• **Exercise objective**
Reproduce, word for word, the passage of the pregnancy text below that starts with the words containing "How Often I'd" and finishes with "the same time.".

• **Given text**
::::::::

How Unforgiving Some People Would Be
The problem with keeping your pregnancy news under wraps (which you don't have to at all, by the way) is that nobody cuts you any slack for feeling tired or needing a little break or running to the bathroom every few minutes to throw up.
I would have really appreciated that seat on the subway, especially at times when I felt a little faint. But because I had no bump to speak of, no one was offering.
How Obsessed I'd Become
There are so many pregnancy apps, calendars, and weekly updates via email at an expecting woman's disposal that, well, I must confess I got totally obsessed. I knew the exact size of my growing baby, from one week to the next. I knew when my next OB-GYN appointments were coming, and exactly what I should be asking the doctor when we were face-to-face.
How Nauseous I Would Constantly Feel
During the early weeks of my first trimester, I smugly told my mom that I wasn't experiencing any morning sickness. It literally arrived the next day. I couldn't even drink a glass of water without seeing it for a second time. Some aromas were enough to set me off, and most of my husband's favorite foods became huge up chuck triggers. I had to breathe through my nose until about 10:00 a.m. when the nausea would start to ease off.
How It Would Affect My Career
Just about the time I was rounding out the first trimester of my pregnancy, I was laid off. Almost overnight my stomach popped out and the notion of attending job interviews and not addressing the bump in the room seemed preposterous.
I wasn't able to secure another full-time job, and I am pretty sure it was because I was pregnant.
How Often I'd Compare My Pregnancy To Other Pregnancies
I joined all sorts of online pregnancy communities where the women were all in similar stages of pregnancy. It was almost impossible not to compare myself to these other expectant moms when we were all pregnant at the same time.

::::::::

• **Records supplied**
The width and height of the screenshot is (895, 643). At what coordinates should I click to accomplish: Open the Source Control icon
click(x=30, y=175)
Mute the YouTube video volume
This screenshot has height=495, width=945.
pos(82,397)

::::::::

• **Result of the task**
How Often I'd Compare My Pregnancy To Other Pregnancies
I joined all sorts of online pregnancy communities where the women were all in similar stages of pregnancy. It was almost impossible not to compare myself to these other expectant moms when we were all pregnant at the same time.